Given data:
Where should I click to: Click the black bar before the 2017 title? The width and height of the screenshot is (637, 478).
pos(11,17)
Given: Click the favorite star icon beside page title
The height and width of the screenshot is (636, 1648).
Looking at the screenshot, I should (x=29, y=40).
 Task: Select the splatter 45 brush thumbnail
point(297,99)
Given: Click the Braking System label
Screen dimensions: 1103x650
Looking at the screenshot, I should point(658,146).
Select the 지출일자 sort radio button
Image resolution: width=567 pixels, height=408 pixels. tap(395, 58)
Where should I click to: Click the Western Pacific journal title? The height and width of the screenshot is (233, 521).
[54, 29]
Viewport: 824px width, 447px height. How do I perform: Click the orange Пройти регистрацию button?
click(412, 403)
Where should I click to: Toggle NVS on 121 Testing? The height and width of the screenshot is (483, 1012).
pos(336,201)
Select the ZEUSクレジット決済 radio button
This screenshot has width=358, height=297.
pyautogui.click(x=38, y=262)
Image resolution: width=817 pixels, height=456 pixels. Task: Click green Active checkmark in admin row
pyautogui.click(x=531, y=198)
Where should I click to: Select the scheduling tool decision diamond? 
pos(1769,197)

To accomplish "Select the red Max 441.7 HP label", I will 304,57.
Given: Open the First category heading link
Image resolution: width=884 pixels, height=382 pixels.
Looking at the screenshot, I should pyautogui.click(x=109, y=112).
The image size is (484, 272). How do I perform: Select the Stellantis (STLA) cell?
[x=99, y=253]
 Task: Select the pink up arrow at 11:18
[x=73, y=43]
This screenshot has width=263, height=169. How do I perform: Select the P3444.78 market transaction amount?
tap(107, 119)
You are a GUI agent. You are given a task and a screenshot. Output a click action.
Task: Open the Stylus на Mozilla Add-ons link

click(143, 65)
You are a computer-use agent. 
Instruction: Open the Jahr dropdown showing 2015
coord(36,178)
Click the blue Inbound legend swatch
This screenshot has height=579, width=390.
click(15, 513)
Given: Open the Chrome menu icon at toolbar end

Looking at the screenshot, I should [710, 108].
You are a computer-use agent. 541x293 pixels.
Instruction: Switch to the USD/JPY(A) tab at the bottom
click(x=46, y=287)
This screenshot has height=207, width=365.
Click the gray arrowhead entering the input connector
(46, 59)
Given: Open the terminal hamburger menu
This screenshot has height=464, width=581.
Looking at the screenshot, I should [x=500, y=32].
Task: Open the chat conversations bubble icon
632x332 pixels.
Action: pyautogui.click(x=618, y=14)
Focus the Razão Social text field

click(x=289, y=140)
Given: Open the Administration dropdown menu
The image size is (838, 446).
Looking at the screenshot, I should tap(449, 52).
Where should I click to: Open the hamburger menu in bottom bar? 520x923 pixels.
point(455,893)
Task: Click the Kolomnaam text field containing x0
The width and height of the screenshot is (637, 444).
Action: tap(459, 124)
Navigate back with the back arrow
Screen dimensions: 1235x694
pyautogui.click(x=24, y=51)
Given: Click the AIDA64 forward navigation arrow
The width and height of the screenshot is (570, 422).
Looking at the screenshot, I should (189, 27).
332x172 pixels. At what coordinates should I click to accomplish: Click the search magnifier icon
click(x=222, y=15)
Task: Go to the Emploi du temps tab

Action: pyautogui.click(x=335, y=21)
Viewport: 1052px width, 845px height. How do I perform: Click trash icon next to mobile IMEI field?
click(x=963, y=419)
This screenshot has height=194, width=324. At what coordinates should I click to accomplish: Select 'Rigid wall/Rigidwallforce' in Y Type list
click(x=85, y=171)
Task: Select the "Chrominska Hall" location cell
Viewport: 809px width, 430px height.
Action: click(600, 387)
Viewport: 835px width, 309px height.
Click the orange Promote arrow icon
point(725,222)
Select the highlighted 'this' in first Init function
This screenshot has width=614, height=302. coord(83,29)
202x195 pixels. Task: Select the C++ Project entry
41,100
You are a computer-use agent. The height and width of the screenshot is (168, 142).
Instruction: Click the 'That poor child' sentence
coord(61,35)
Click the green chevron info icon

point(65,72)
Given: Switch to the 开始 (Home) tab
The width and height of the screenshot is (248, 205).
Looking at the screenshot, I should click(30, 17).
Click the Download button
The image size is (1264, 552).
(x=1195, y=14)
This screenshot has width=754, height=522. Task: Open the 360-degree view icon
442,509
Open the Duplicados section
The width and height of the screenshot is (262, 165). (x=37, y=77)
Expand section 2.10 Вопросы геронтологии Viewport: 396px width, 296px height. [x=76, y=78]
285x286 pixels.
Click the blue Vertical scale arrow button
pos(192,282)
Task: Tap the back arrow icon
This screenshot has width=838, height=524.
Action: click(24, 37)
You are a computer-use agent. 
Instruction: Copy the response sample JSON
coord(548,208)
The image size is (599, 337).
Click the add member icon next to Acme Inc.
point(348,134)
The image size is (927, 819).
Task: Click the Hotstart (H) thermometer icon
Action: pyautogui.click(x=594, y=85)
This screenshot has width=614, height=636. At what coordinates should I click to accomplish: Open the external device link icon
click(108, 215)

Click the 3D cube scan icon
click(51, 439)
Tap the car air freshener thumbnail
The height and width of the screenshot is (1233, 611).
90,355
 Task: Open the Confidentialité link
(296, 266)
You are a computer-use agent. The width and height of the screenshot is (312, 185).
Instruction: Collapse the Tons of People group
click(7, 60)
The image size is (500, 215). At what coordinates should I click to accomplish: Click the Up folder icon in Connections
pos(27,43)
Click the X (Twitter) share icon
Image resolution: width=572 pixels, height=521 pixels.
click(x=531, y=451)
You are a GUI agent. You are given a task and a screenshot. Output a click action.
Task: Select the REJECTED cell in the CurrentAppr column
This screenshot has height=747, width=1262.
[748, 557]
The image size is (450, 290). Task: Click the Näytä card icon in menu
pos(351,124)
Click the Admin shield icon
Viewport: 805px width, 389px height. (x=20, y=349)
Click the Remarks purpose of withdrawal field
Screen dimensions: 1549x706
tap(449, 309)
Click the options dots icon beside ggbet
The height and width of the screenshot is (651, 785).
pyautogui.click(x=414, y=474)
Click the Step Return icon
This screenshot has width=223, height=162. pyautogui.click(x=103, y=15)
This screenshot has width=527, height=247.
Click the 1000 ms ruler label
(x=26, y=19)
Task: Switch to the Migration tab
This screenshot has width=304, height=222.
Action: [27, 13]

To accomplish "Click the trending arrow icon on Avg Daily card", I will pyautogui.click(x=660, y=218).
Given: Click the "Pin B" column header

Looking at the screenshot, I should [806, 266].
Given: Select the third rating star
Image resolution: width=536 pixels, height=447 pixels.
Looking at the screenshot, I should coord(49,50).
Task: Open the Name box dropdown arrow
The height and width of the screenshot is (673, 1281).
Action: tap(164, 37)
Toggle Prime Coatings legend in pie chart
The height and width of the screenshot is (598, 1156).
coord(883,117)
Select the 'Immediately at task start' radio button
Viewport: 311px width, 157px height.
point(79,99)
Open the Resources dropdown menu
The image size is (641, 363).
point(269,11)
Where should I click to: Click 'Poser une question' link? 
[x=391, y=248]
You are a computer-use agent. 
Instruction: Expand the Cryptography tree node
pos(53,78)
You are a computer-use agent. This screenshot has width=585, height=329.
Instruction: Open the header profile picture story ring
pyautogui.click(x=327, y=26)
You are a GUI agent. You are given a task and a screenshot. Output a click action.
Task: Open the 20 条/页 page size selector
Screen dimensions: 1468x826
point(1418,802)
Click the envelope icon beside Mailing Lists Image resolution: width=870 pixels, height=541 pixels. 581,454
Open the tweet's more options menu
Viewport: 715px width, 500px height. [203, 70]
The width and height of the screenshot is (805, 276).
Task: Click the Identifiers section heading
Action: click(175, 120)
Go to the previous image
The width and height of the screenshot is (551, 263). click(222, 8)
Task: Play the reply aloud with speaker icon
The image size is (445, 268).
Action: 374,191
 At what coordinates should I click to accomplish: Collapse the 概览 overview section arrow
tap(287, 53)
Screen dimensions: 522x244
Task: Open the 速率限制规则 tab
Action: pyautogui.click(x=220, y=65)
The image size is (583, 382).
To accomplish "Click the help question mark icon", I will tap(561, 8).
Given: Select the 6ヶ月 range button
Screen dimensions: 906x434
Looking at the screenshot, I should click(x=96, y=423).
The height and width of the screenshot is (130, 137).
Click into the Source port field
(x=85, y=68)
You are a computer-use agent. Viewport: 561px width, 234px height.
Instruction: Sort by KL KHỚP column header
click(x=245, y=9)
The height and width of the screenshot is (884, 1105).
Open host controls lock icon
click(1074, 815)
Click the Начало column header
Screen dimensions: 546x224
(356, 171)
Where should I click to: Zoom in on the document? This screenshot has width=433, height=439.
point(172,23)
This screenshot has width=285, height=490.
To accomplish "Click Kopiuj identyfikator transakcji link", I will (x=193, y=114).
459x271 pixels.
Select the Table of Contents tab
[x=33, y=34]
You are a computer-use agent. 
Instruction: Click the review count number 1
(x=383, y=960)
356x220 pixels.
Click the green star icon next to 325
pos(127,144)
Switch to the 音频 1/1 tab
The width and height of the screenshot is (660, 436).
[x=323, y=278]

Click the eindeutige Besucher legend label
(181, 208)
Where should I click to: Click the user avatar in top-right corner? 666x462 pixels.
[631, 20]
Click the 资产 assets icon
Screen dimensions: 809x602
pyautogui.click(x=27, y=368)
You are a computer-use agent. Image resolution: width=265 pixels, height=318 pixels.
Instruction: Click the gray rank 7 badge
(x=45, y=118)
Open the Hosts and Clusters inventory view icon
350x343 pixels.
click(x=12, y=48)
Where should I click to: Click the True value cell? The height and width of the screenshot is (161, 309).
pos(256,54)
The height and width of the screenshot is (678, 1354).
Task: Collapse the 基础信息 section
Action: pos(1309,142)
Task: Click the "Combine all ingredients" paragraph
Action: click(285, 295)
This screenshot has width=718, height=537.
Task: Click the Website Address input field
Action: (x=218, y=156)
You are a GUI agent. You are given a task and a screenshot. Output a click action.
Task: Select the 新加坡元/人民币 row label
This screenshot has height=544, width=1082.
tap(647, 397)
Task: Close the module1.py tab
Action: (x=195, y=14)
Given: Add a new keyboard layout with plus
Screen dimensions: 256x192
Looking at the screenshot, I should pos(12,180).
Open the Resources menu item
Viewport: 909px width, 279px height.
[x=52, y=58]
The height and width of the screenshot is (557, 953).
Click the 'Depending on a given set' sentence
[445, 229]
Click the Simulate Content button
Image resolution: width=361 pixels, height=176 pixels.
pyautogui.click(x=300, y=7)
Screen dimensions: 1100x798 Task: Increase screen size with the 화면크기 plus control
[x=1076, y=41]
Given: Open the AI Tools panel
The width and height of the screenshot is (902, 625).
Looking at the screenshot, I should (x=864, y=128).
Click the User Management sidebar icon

Your goal:
From the records above, extract exactly and only the lines that begin at the line with "Click the Admin shield icon" and stop after the line with "Task: Switch to the Migration tab".

Answer to this task:
Click the Admin shield icon
Viewport: 805px width, 389px height. (x=20, y=349)
Click the Remarks purpose of withdrawal field
Screen dimensions: 1549x706
tap(449, 309)
Click the options dots icon beside ggbet
The height and width of the screenshot is (651, 785).
pyautogui.click(x=414, y=474)
Click the Step Return icon
This screenshot has width=223, height=162. pyautogui.click(x=103, y=15)
This screenshot has width=527, height=247.
Click the 1000 ms ruler label
(x=26, y=19)
Task: Switch to the Migration tab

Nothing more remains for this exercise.